Murray N. Rothbard (1926–1995) was a twentieth-century political economist and social theorist in the modern libertarian tradition. The author of more than twenty-five books and thousands of articles, he constructed a libertarian politics that drew from neo-Aristotelian realism, Lockean natural rights theory, individualist anarchism, the Austrian school of economics, and new left revisionist history. He advocated a version of anarchism known as anarchocapitalism, in which all goods and services, including defense and judiciary, are provided by free markets.
In The Ethics of Liberty (1982), Rothbard begins with Aristotelian principles of natural law, placing central priority on the individual as a rational, acting being. For Rothbard, the axiom at the base of all politics is the principle of self-ownership: individuals own their own bodies and the products of their labors. By appropriating the material objects of nature and mixing their labor with the land, people justly acquire property based on first use, as well as title transfer, whether through free exchange, gift, or inheritance. In Rothbard’s view, individual rights are founded on a nonaggression principle: no one has the right to initiate the use or threat of physical violence against others or their justly acquired property. Every individual retains the right of self-defense.

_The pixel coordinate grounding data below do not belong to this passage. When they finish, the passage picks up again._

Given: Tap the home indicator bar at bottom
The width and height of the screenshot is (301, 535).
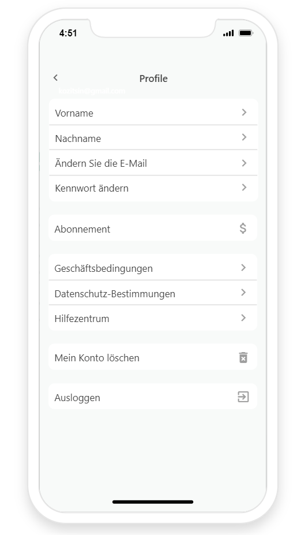Looking at the screenshot, I should [153, 502].
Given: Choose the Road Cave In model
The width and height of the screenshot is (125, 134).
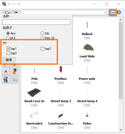Looking at the screenshot, I should point(34,92).
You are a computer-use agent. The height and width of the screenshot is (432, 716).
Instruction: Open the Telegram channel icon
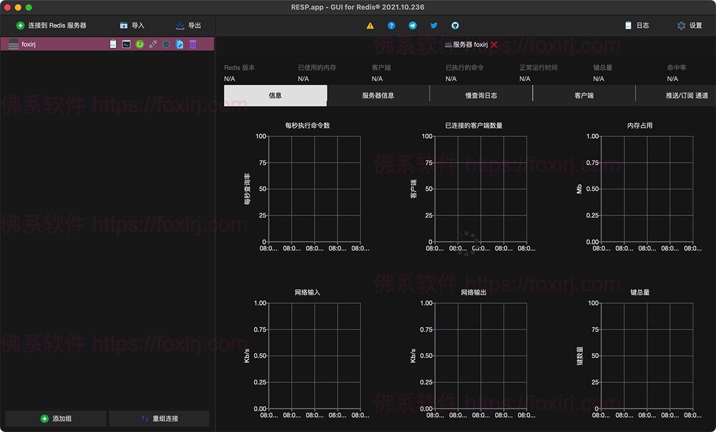click(412, 26)
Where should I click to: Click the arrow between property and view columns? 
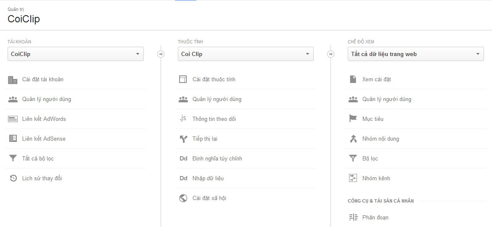point(331,54)
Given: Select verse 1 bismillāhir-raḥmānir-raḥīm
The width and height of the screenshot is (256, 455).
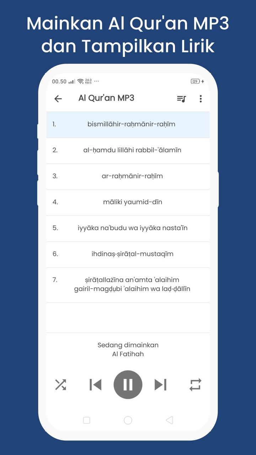Looking at the screenshot, I should [128, 124].
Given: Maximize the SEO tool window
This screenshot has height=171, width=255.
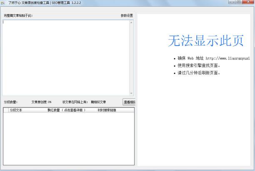Looking at the screenshot, I should pyautogui.click(x=239, y=2).
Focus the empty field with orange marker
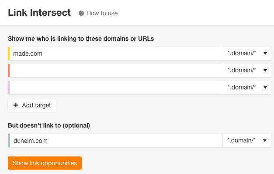Image resolution: width=274 pixels, height=174 pixels. coord(116,71)
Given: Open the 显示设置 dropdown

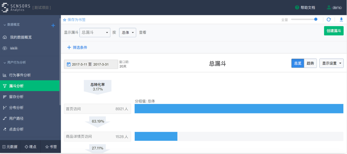Looking at the screenshot, I should pos(331,63).
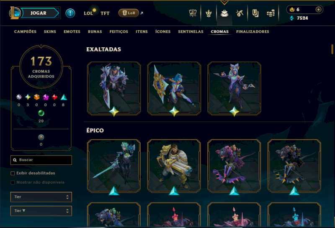Open the collection backpack icon
This screenshot has width=335, height=228.
tap(224, 13)
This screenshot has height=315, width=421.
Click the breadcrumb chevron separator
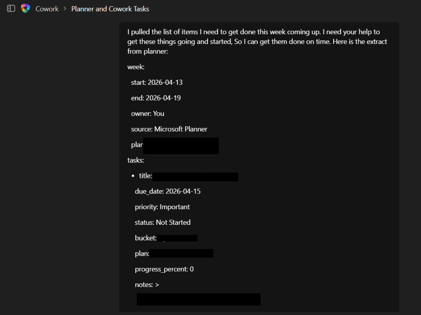point(65,9)
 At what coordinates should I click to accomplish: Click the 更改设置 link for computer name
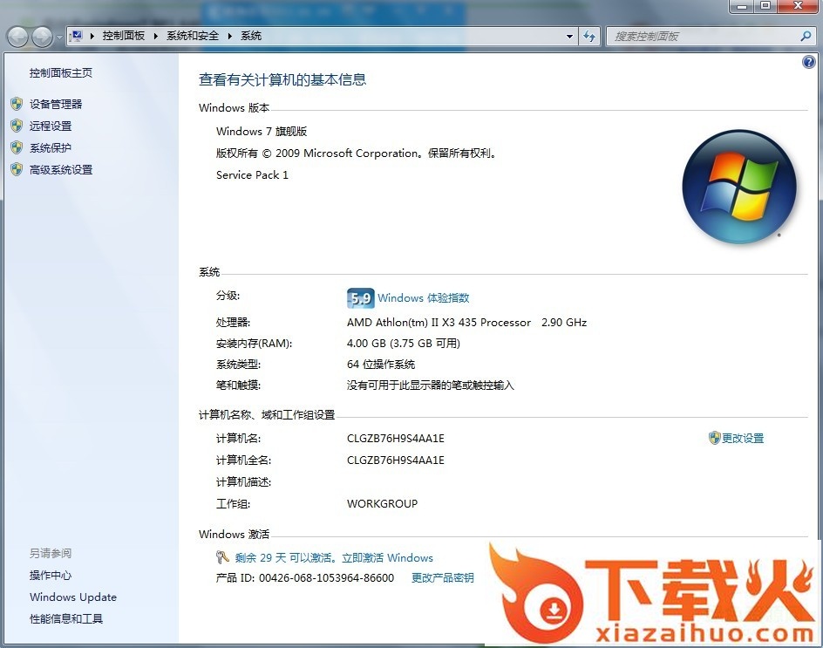[742, 438]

Throughout history, Rothbard argues, the state has systematically violated individual rights by imposing a monopoly on the use of force within a given geographical area. In such works as For a New Liberty (1973), Rothbard views the free market and the state as polar opposites. The free market is synonymous with individual freedom, mutual benefit, harmony, and peace, while the state is synonymous with coercion, exploitation, class conflict, and war. Whereas markets promote efficiency, rational economic calculation, and production, states are necessarily parasitic, inefficient, and destructive. Rothbard envisions a future libertarian society in which the nonaggression principle is enshrined in a Libertarian Law Code, regulating the activities of voluntarily financed competitive defense and judicial agencies.

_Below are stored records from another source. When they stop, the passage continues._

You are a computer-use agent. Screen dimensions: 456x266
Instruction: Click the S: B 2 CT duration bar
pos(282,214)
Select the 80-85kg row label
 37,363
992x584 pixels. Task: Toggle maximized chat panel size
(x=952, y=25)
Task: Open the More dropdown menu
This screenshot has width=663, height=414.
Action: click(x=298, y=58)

This anarchocapitalist perspective drew from the works of individualist anarchists such as Lysander Spooner, Benjamin Tucker, and Albert Jay Nock. However, the most important influence on Rothbard’s thought was the work of his mentor, the Austrian economist Ludwig von Mises. Rothbard’s works in political economy, such as Man, Economy, and State (1962) and Power and Market (1970), extend the principles of Misesian theory, examining state intervention as the root cause of business cycles, inflation, unemployment, monopolies, war, and imperialism. Rothbard maintained that no government action was neutral and that state intervention created class (or caste) conflict by enriching certain groups at the expense of others.
Drawing from the work of new left revisionist historians such as Gabriel Kolko, William Appleman Williams, and James Weinstein, Rothbard focused on the monopoly of the state over the money supply, which structurally privileged banks and their capital-intensive beneficiaries. He advocated the end of central banking and the imposition of a strict 100 percent gold reserve requirement on all banks to prevent what he characterized as legalized counterfeiting and its deleterious consequences. His ideal society is one that celebrates the free and voluntary exchange of goods, services, and ideas.
Bibliography:
- Raimondo, Justin. An Enemy of the State: The Life of Murray N. Rothbard. Amherst, N.Y.: Prometheus, 2000.

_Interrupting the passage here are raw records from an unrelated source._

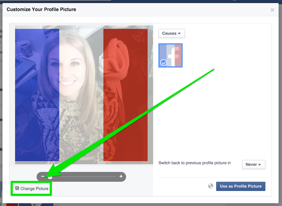The image size is (282, 206).
Task: Click the globe privacy icon
Action: 211,186
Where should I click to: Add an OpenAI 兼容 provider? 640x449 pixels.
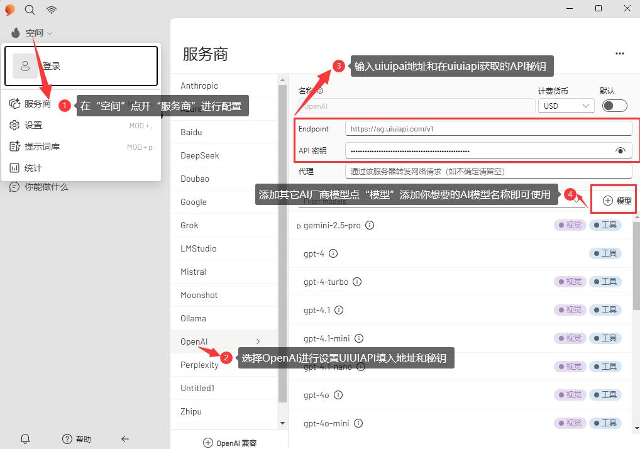pos(230,443)
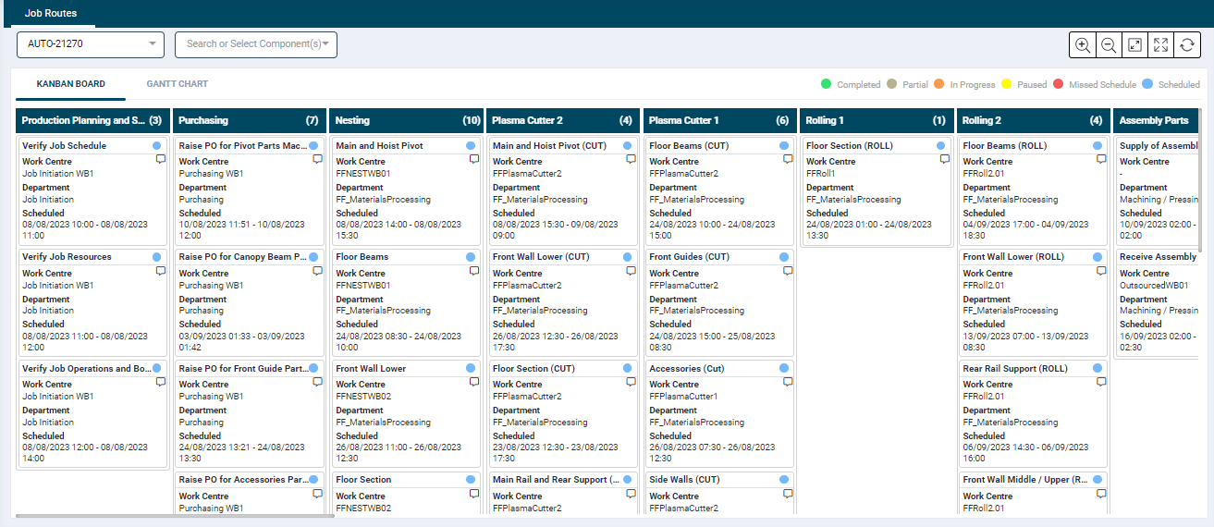
Task: Open comment icon on Verify Job Schedule card
Action: pyautogui.click(x=161, y=160)
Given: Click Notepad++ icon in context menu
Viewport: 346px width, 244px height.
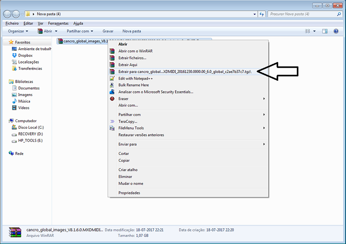Looking at the screenshot, I should [112, 78].
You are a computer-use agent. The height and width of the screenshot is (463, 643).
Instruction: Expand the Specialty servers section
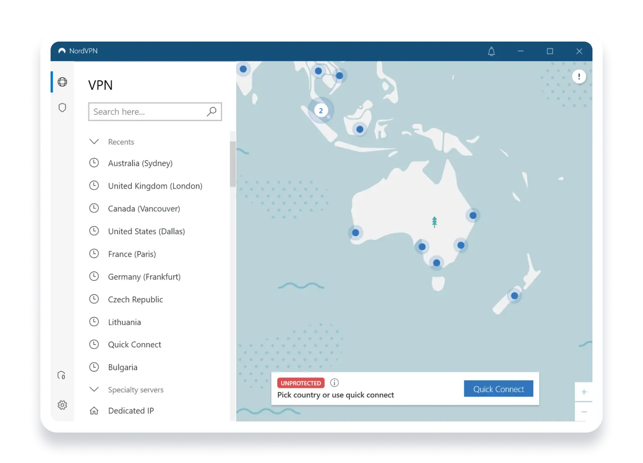click(x=94, y=389)
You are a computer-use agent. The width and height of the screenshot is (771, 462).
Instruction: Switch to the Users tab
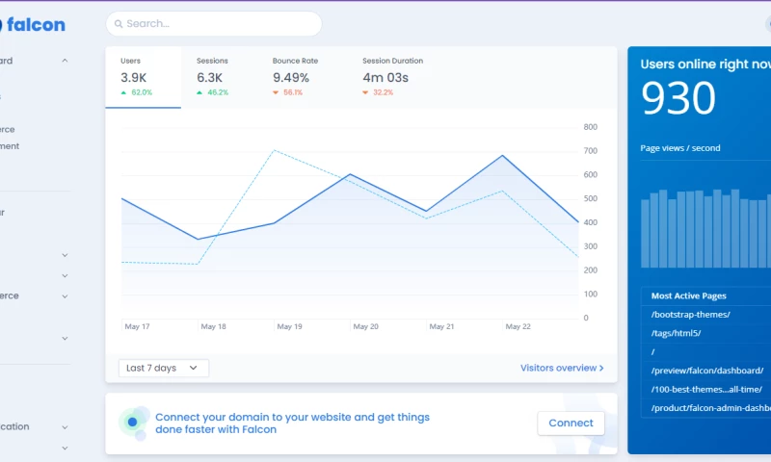click(x=143, y=77)
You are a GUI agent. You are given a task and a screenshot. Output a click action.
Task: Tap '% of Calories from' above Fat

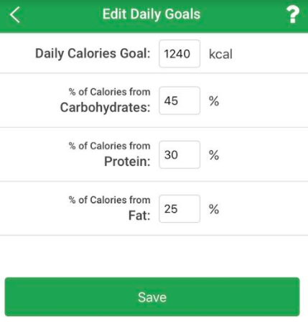click(x=110, y=200)
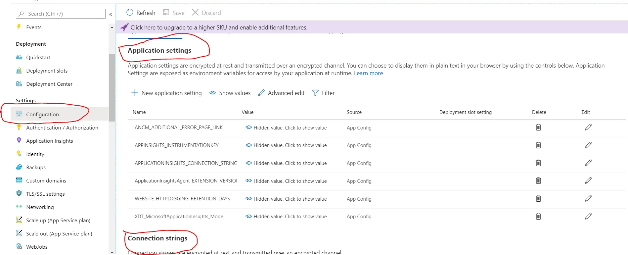Show hidden value for ApplicationInsightsAgent_EXTENSION_VERSION

click(286, 181)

- Rothbard, Murray N. America’s Great Depression. 3d ed. Kansas City: Sheed and Ward, 1975.
- The Logic of Action One: Method, Money, and the Austrian School. Lyme, N.H.: Edward Elgar, 1997.
- The Logic of Action Two: Applications and Criticism from the Austrian School. Lyme, N.H.: Edward Elgar, 1997.
- Sciabarra, Chris Matthew. Total Freedom: Toward a Dialectical Libertarianism. University Park: Pennsylvania State University Press, 2000.